20 August 2008

I've got to be the only one who thinks about these things


[The Taco Bell harbinger of death.]


Thanks to Blogger's handy auto-post option and my slow Tuesday, I cranked out a post for Wednesday, Thursday and Friday and set each to auto-post on a respective day.* The point was, no matter how crazybusy I was and how many meetings I found myself in (I have five, count 'em: five standing meetings on Wednesday), I'd know that some small gift from me was headed your way, dear Internets.

Then I thought, what if I die tonight? Won't it be weird to have posts seemingly from the other side? How creepy is that? Okay, it's not as creepy as having a Taco Bell delivery show up at your door from someone who's dead but still...** I dunno...

Then I thought: well, most of you won't know I'm dead.

That wasn't the cheery thought you might think it ought to be.

I left the auto-posts in place and told myself to get over myself.

But occasionally I think about things like this. Really stupid things.*** Like, what if my car decides to switch stations on me just at the point of death and the police come and track it back **** and they announce to my loved ones that I was listening to Rush Limbaugh or Billy Ray Cyrus at the moment I left this mortal coil when that was the car's choice, damn it! It's an electrical problem! But Rush or Billy Ray? That's not good. That's not how I want to be remembered, if I'm remembered at all. Promise me, when the AP wire gets listed, you'll skip the part about the radio station I was listening to. PROMISE ME!

Um, thanks.

Well, I didn't die before the Wednesday post went out. That's something.

Now I'm thinking: wouldn't it be weird if I died right after I sent out this post on how weird it would be if I died?


* This post was not one of them. This is an extra special post just 'cause. Remember I delivered this extra post when I am a husk of failed creativity. Or something.
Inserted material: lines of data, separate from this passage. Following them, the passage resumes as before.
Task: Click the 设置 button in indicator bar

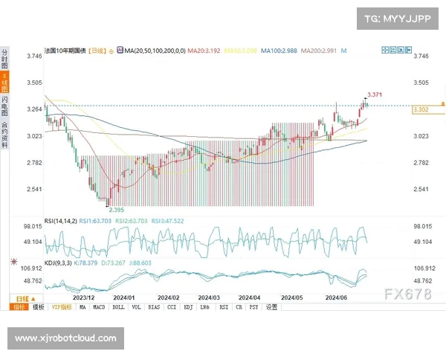Action: click(271, 306)
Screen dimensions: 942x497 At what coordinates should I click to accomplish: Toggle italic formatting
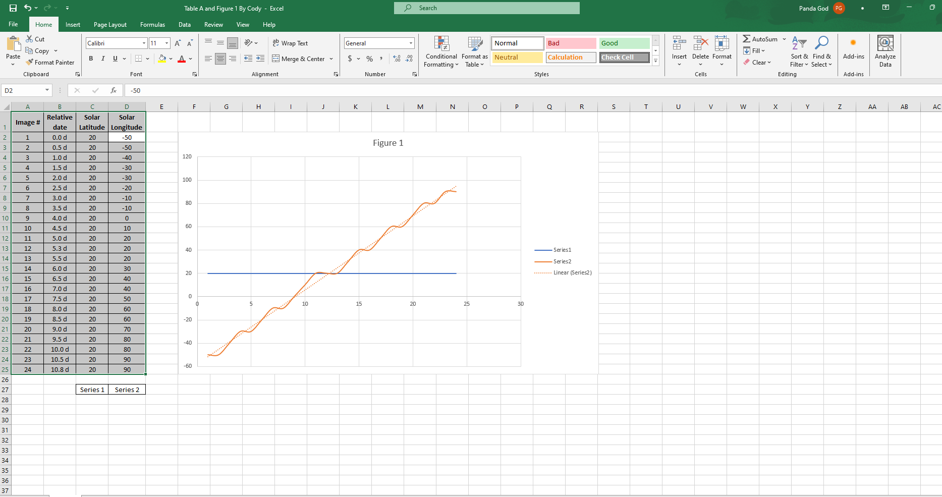(x=102, y=59)

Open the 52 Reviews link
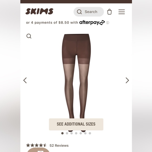59,145
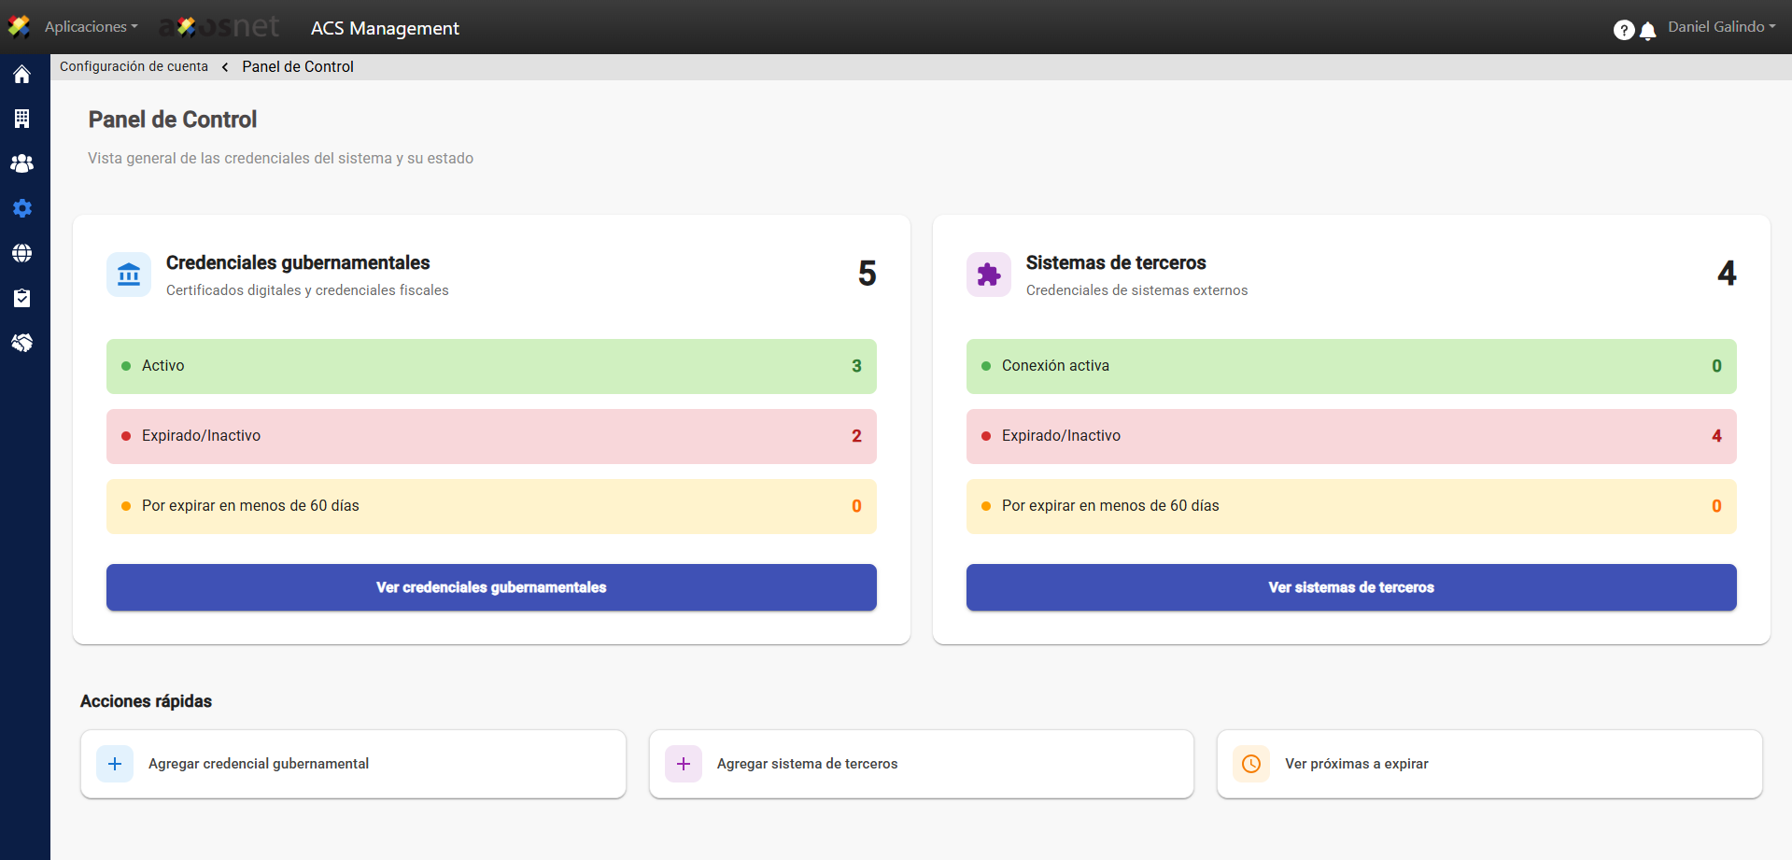Select the clipboard checklist sidebar icon
Image resolution: width=1792 pixels, height=860 pixels.
(21, 298)
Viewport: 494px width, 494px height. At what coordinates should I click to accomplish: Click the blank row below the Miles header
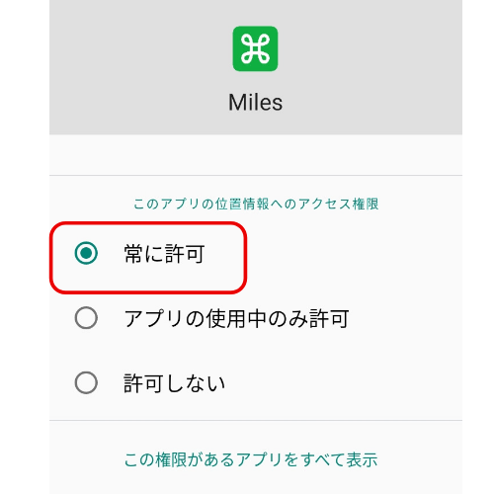click(256, 155)
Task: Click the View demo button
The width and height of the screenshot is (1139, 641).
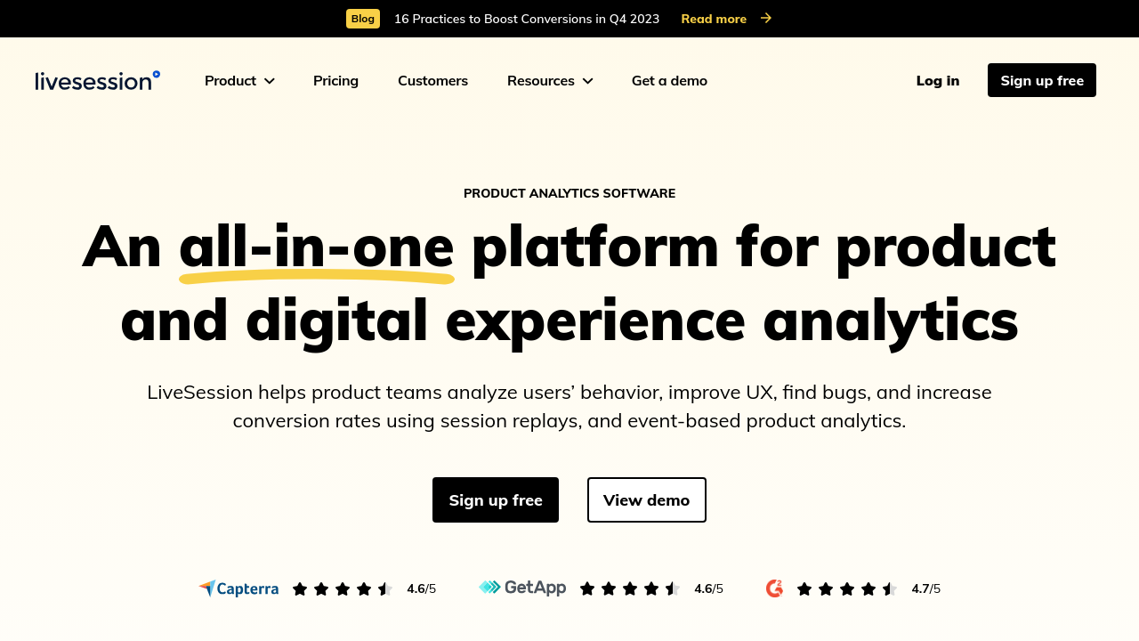Action: tap(647, 499)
** Is it possible to get a Taco Bell delivery? Maybe that doesn't even make sense. You see how distraught I am.


*** As opposed to my usual brilliant analysis on important topics like String Cheese.

**** Because the police have nothing better to do than ponder what radio show I was listening to when I died.

10 comments:

AbbotOfUnreason said...

I heard on "Wait, Wait Don't Tell Me" about a site for Christians who believe in the rapture. They can put in emails for their heathen friends and in the event of the rapture (when they're taken up to heaven), their friends who didn't make the cut will get farewell messages. They've got a set of devout Christians who have to log onto the site every day. If those folks don't log in as expected, the system assumes they've been Taken Home and sends out the creepy messages from beyond.
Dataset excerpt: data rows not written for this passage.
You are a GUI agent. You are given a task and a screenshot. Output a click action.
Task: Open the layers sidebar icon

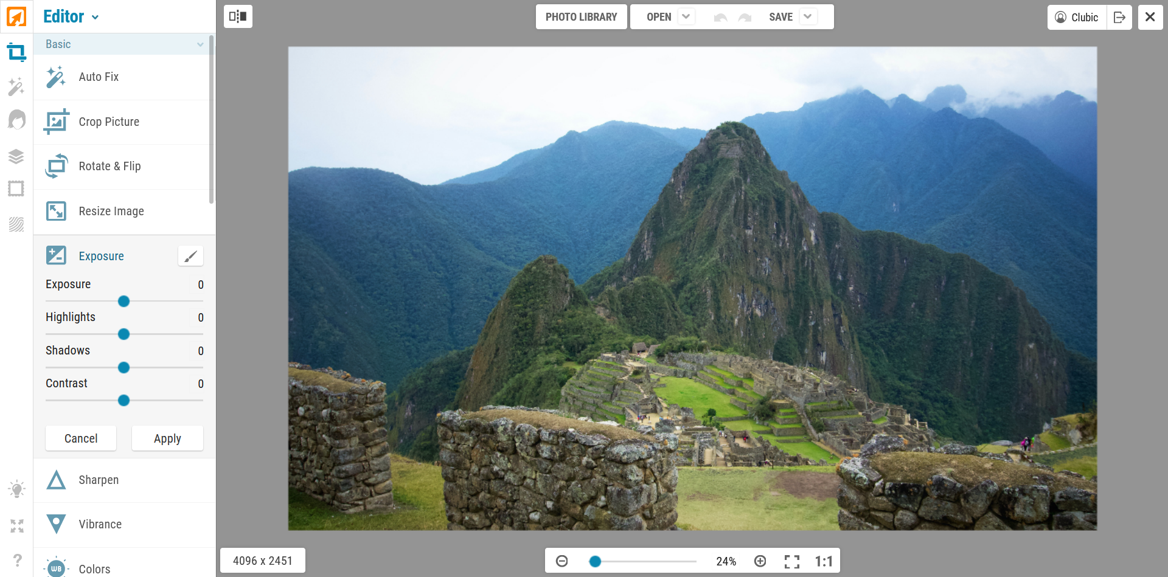[16, 156]
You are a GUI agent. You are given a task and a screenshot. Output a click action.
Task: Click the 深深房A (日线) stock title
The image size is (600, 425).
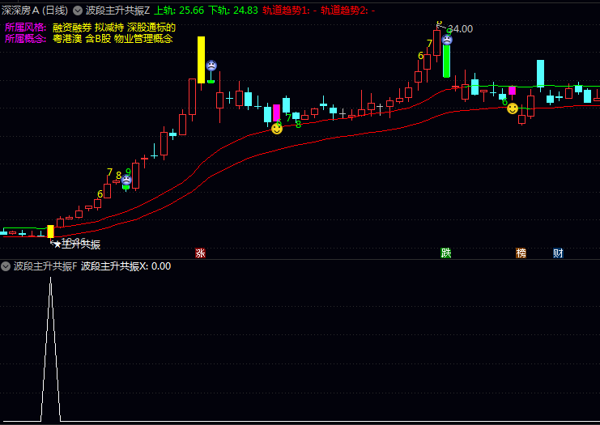click(x=35, y=11)
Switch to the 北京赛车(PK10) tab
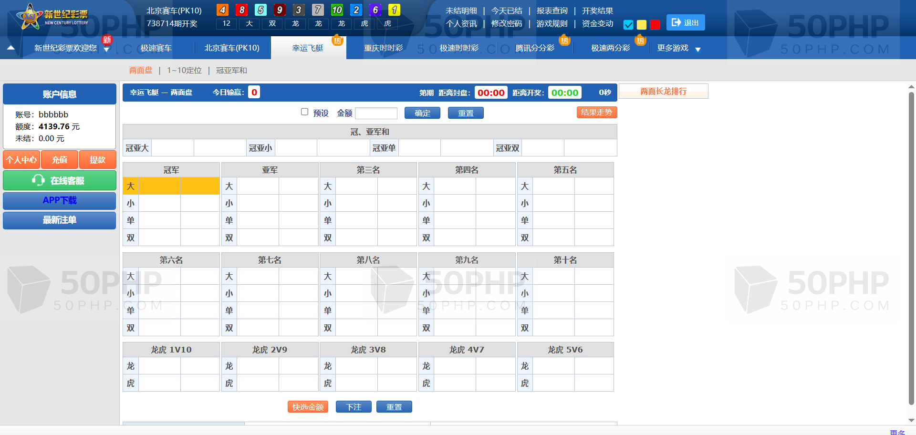 (x=232, y=48)
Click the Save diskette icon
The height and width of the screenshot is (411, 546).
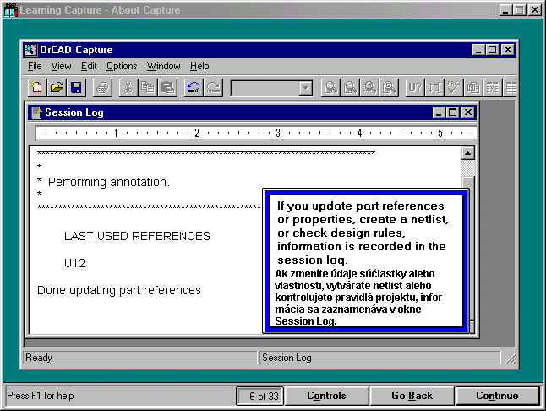[76, 87]
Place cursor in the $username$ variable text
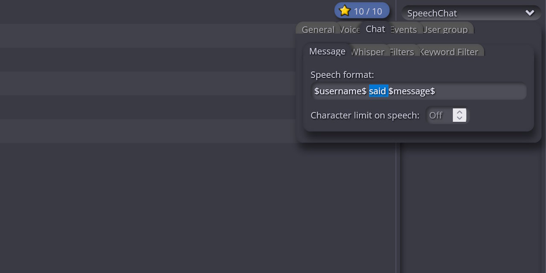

Maybe that was one of the things they said was not true...

Anyway, it occurs to me that it might be a good business idea to have an email server that you can send messages to and if you don't go in after a day to remove the message, only then does it send it on. That way, you can have time to cool off or rethink or sober up or whatever and catch that email before it causes more trouble.

Kristin said...

I totally think about these things, especially because I try to autopost about the paces I'm going to be when I go on vacation. What if I get lost? Don't go? Die in fiery plane crash? That would just be weird.

Narm said...

It is kinda like when your Mom tells you wear clean underwear just in case you get hit by a car.

Herb said...

You aren't the only person thinking of this! I also just posted on a similar topic on my blog. So who gets your blog when you pass away? Should you put your expectations in your will?

Gilahi said...

What makes you so sure that you won't be able to continue to blog after you die? I strongly suspect that many bloggers in this space shuffled off their mortal coil years ago. Do you ever see their photographs? No. It's because they don't show up on film. Or in digital... whatever it is.

Reya Mellicker said...

When I have thoughts like this, the Sufi acupuncturist does a serious treatment on me, including muttering prayers in Arabic (since he's Sufi.)
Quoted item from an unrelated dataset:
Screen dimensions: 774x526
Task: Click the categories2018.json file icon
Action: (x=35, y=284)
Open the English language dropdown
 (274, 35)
Cease and desist with the "what if I die" thoughts, yes? YES!! L'chaim!

Anonymous said...

So funny, but oh I think about this stuff too. Like, should I delete all those old drafts that I wrote in a fit of passion but I am so relieved I never posted? Would someone eventually find them? Eeks!

Shannon said...

Oh, gosh, I've been dead for YEARS. A freak kegstand accident - very embarassing. Fortunately, as a noble savage, I'm able to blog from Limbo.

Anonymous said...

That's pretty interesting to think about, you're right -- posts coming out on the blog even if something horrific has happened to you. I've thought about giving someone access to my Wordpress account so they could let my blog readers know if something happened to me, but I haven't followed through yet.

lacochran said...

Abbot: "their friends who didn't make the cut will get farewell messages" -- as in "I told you so"?

Kristin: ExACTly.

Narm: Right. Does she know something we don't?

Herb: You did a great treatment on the topic! Funny stuff.

Gilahi: That would explain some things, yes.

Reya: Yes! L'chaim!

Charlotte: A little housekeeping, eh?

Shannon: Nice blog/death balance!

Zandria: Don't even put that energy out there.